> **PROMPT**
For this exercise, please transcribe exactly and only the lines from the one containing "Where should I click to: Click" through the end of the material, both ends included, without pictures.

> **ENTRIES SHOWN**
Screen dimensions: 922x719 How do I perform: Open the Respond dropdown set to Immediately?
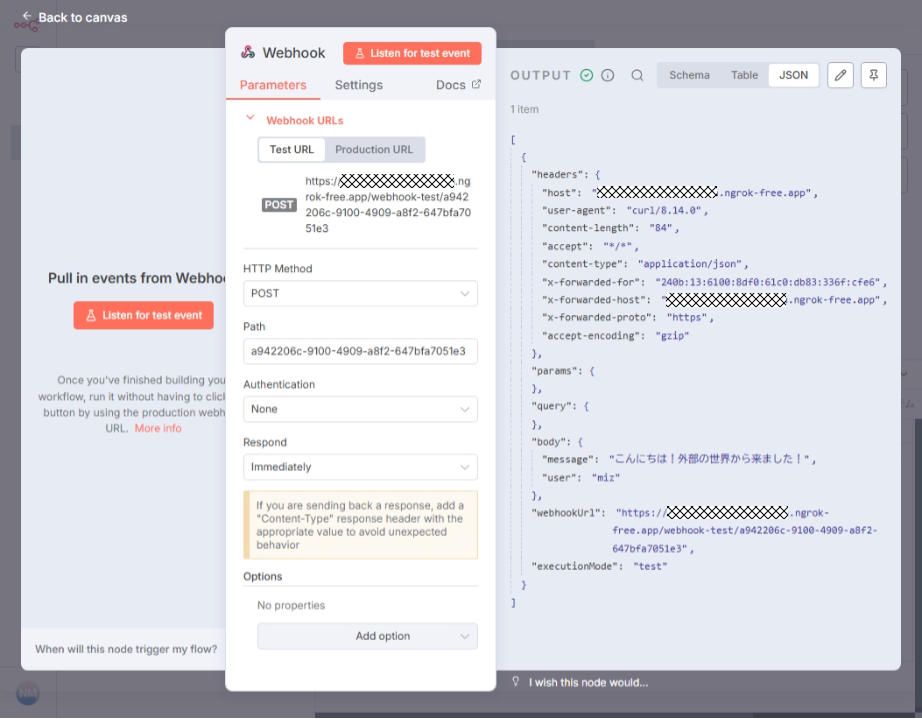[x=360, y=467]
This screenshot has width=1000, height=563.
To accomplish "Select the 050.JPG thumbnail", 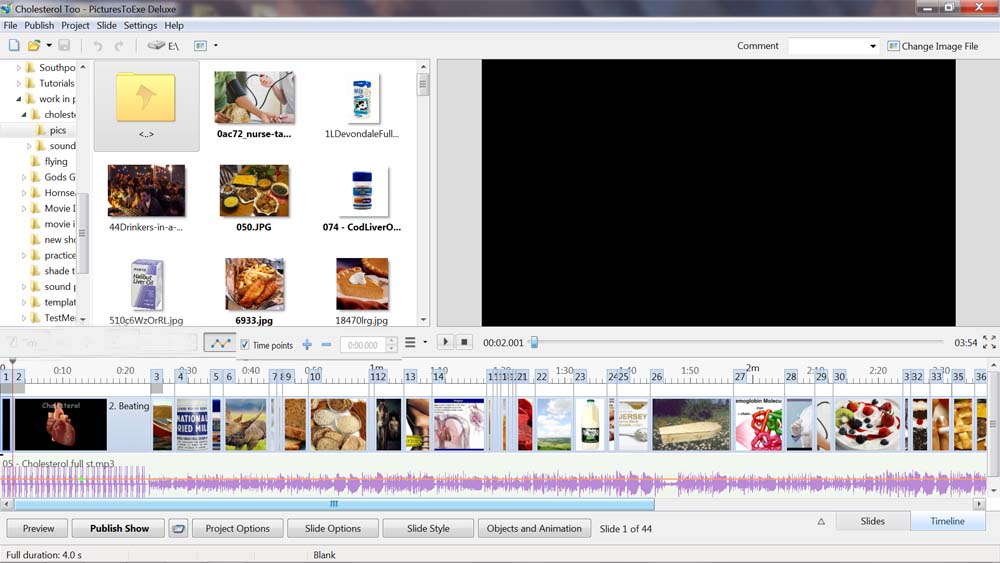I will [x=254, y=191].
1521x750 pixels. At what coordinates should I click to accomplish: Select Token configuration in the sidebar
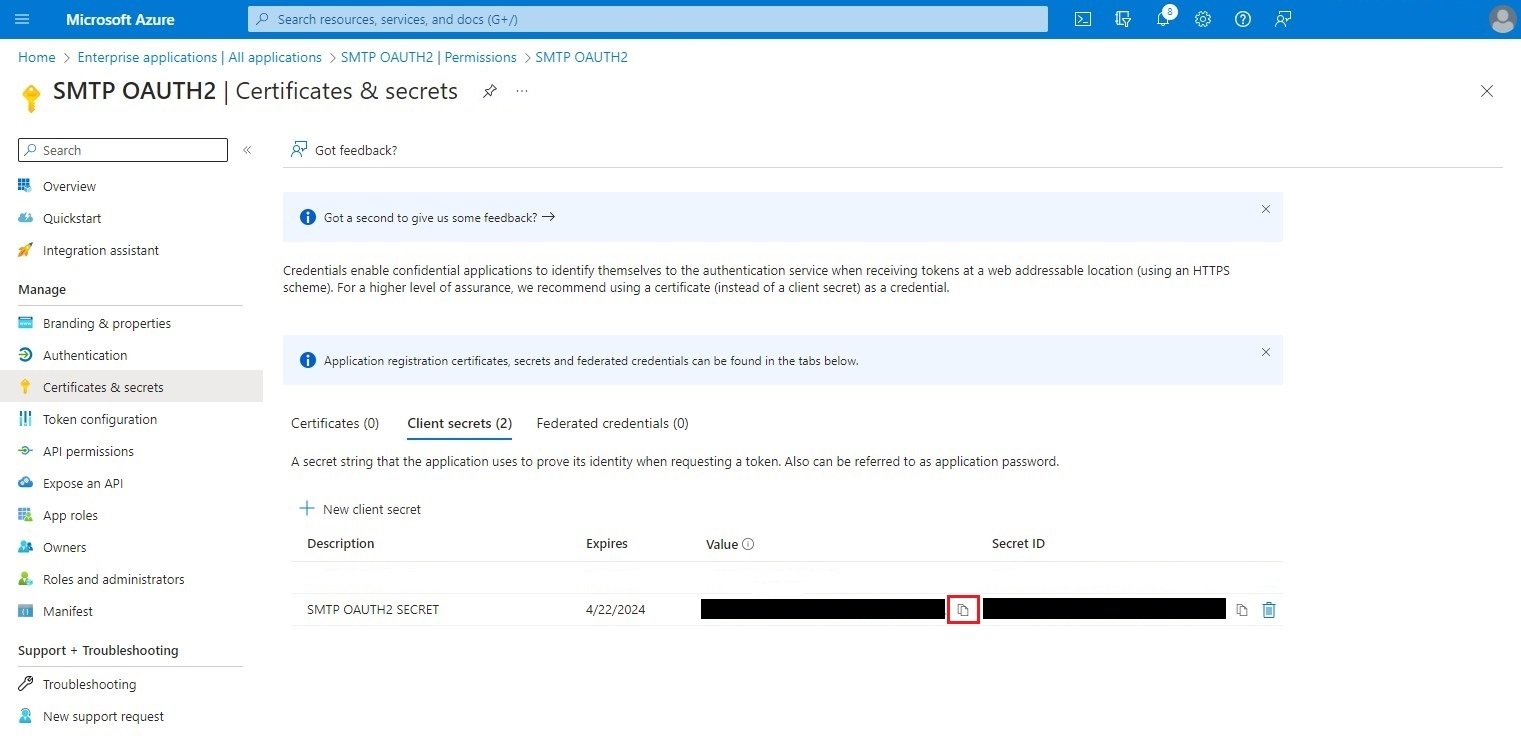pyautogui.click(x=99, y=419)
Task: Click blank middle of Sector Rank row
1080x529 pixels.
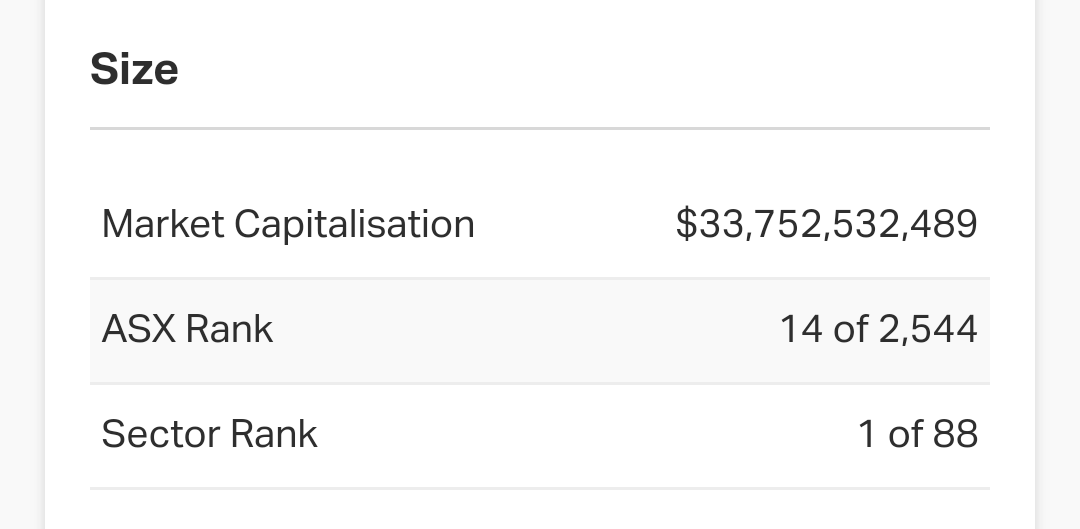Action: click(x=585, y=435)
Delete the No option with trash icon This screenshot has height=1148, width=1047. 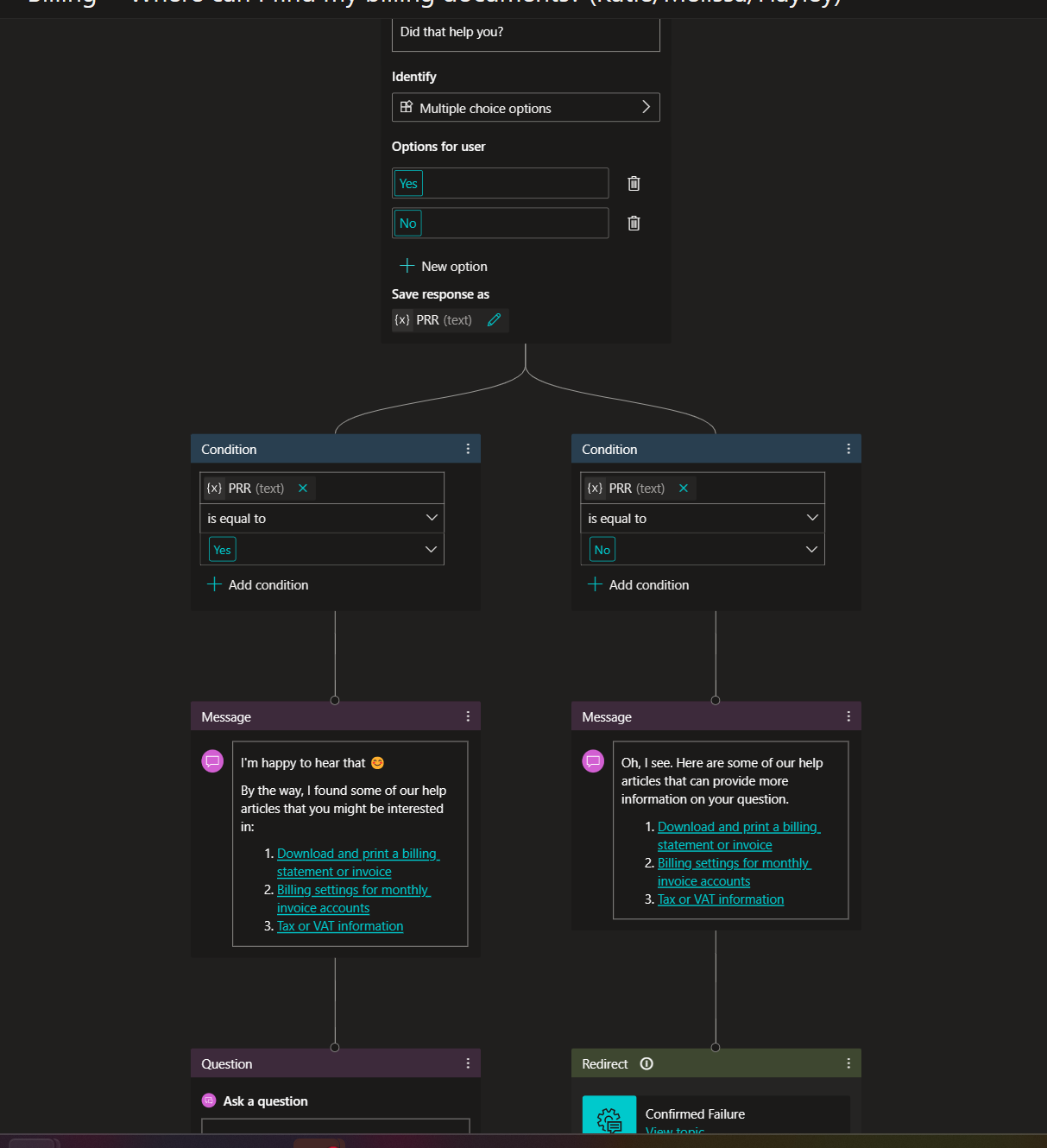pyautogui.click(x=634, y=224)
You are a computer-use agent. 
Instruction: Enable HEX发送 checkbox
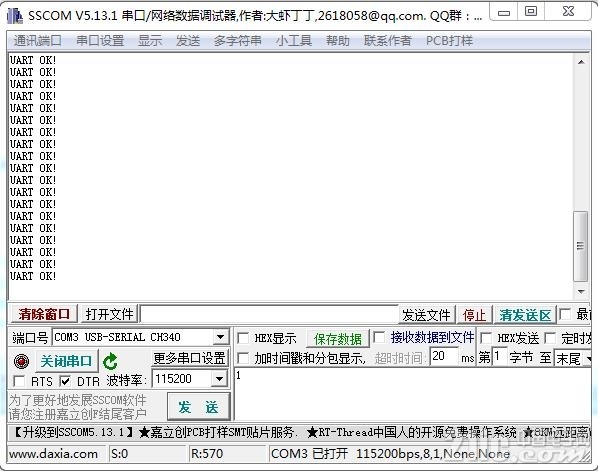tap(485, 338)
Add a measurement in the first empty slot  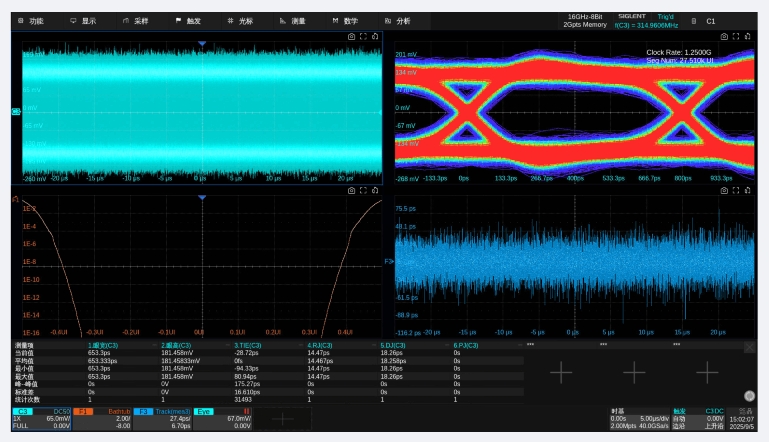tap(561, 372)
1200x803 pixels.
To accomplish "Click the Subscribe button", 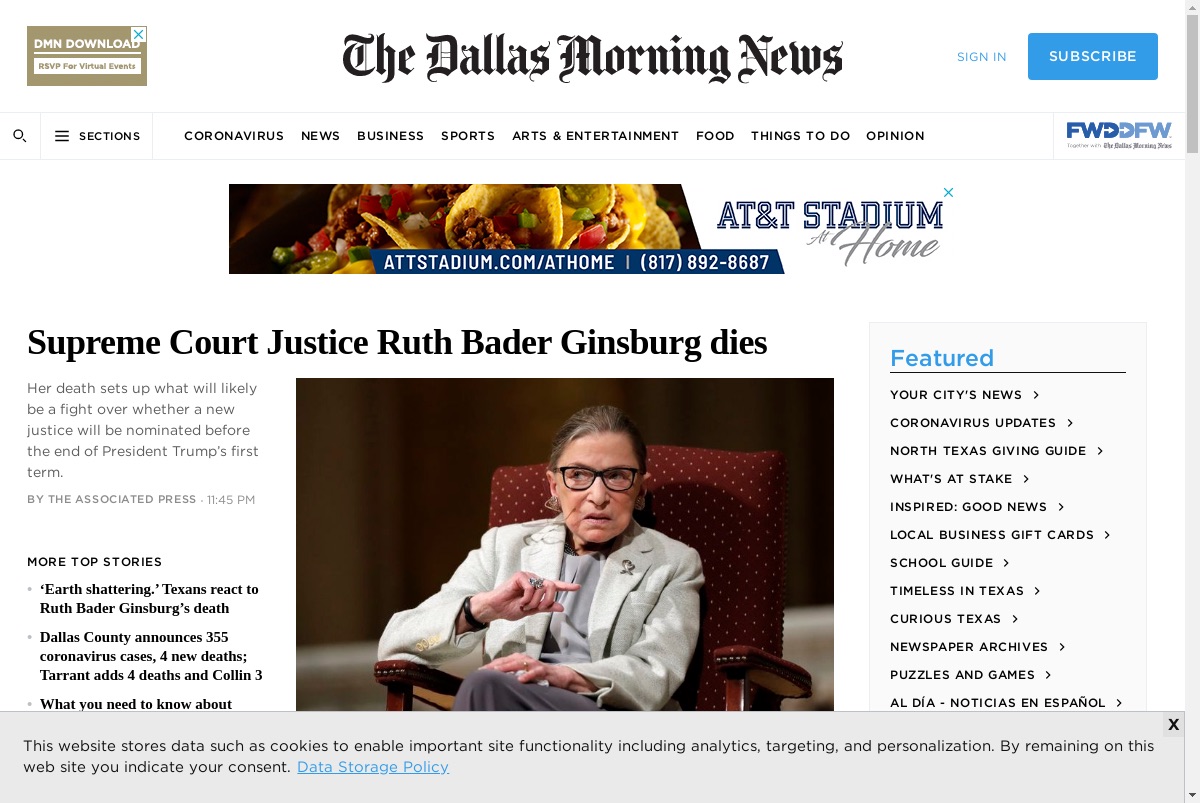I will pos(1093,56).
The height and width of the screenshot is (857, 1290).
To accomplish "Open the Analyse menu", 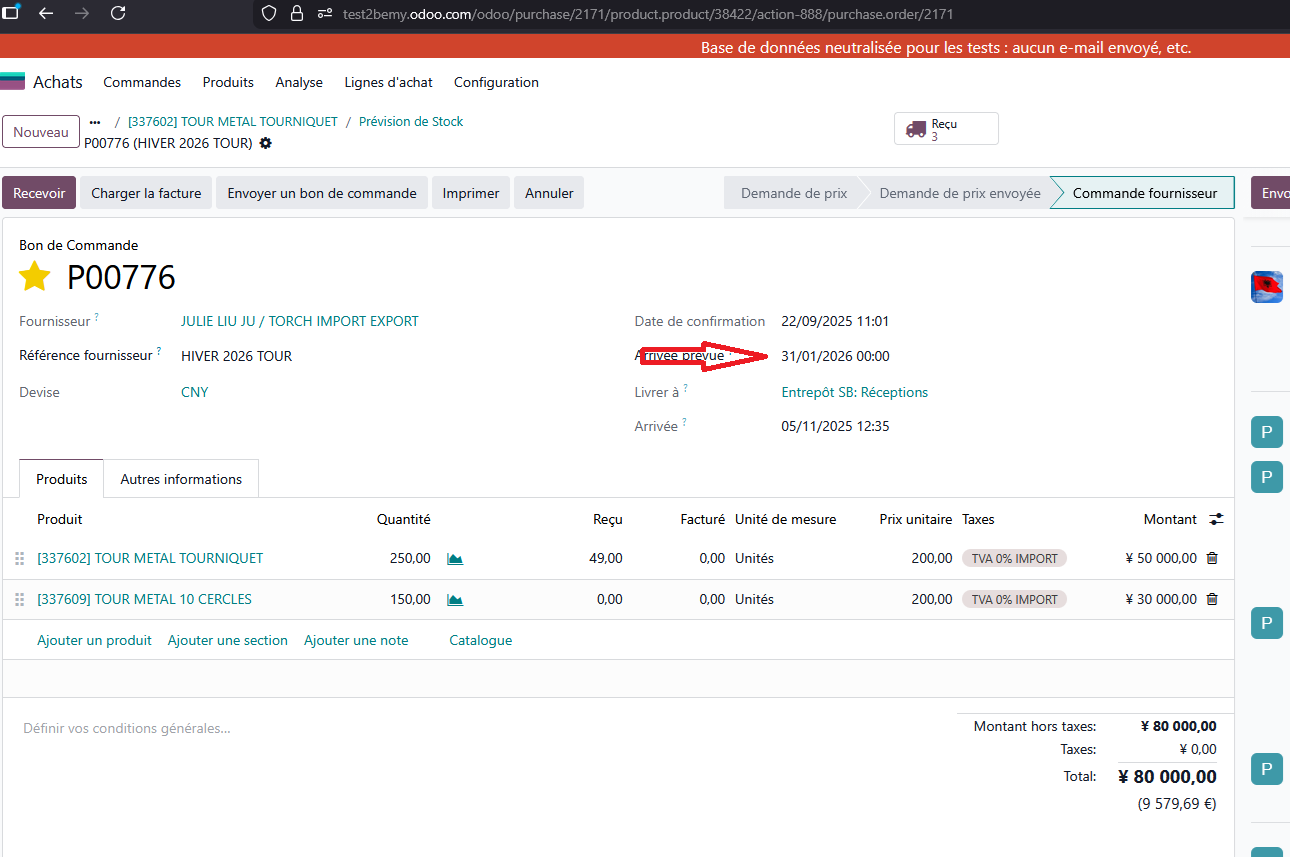I will click(299, 83).
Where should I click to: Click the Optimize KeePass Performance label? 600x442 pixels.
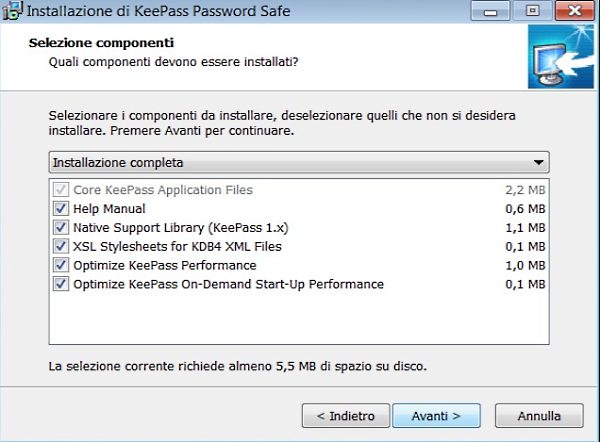click(x=164, y=266)
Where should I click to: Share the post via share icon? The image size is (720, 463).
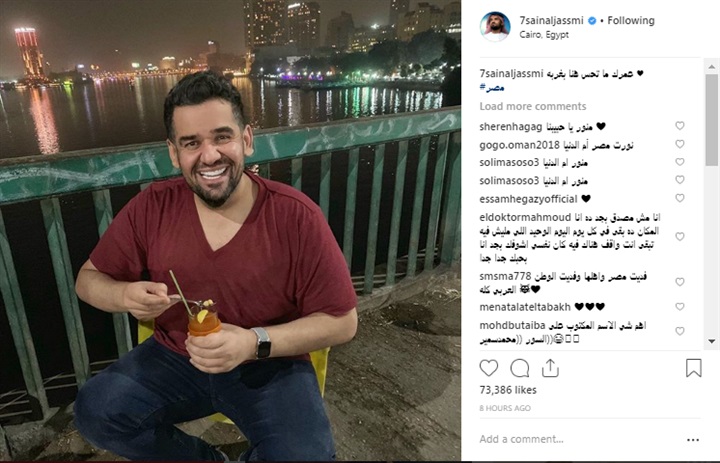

> **SOLUTION TO THIS PROBLEM**
Where should I click to: Click the Optimize KeePass Performance label? 600x442 pixels.
click(x=164, y=266)
Where should I click to: Share the post via share icon? The image size is (720, 463).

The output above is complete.